# DATA 1030 Midterm Project Notebook - Part I, Creating Target Variables
* The purpose of this notebook is to manipulate the raw data by converting target columns (initially measured as time taken, in seconds, to prove theorem) to binary labels, and export the new dataset for further use
* Features and descriptions are also listed

In [1]:
import pandas as pd
import numpy as np
import matplotlib
from matplotlib import pylab as plt

### 1. Manually create feature names

* The dataset did not come with a header row, so I had to construct one 
* Referenced the original paper (Bridge et al) for the feature names and the five heuristics
* The column labels are created below for the 14 static features S1 through S14 (columns 0-13) and the 39 dynamic features D1 through D39 (columns 14-52), and the time measurements from each heuristic for the row corresponding to a specific problem

In [2]:
columns_type = ['S']*14 + ['D']*39
indices = [i for i in range (1,15)] + [i for i in range(1,40)]
H_Time = ['H1_Time', 'H2_Time', 'H3_Time', 'H4_Time','H5_Time']
type_join_number = [columns_type[i] + str(indices[i]) for i in range(0,53)] 
columns = type_join_number + H_Time

### 2. Read in the data and files for feature descriptions

In [3]:
df = pd.read_csv('../data/all-data-raw.csv', header=None, names=columns)
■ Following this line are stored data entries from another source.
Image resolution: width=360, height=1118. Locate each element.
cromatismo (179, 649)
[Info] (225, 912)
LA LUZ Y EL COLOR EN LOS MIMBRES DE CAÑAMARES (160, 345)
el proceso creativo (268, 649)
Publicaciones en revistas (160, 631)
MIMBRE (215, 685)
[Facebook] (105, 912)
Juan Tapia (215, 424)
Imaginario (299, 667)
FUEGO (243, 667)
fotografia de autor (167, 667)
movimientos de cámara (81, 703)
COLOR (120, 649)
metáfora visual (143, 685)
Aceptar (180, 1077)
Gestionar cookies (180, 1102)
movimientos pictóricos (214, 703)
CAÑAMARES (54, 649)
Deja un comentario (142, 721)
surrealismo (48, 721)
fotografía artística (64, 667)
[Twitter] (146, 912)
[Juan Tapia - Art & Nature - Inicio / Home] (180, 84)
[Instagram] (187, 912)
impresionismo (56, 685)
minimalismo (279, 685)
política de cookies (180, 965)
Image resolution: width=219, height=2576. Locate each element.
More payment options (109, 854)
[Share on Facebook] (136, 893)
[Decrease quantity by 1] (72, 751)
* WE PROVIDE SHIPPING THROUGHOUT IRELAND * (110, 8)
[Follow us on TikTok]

# Scraped PDF table and converted to CSV to retrieve the features from two tables in the paper
static_featnames = pd.read_csv('../data/static-features.csv') 
dynamic_featnames = pd.read_csv('../data/dynamic-features.csv')

full_features = pd.concat([static_featnames, dynamic_featnames], ignore_index=True)
full_features.drop('Feature number', axis= 1, inplace=True)
col_as_df = pd.DataFrame(columns, columns=['Feature Type and Number'])
full_features = col_as_df.merge(full_features, left_index = True, right_index=True)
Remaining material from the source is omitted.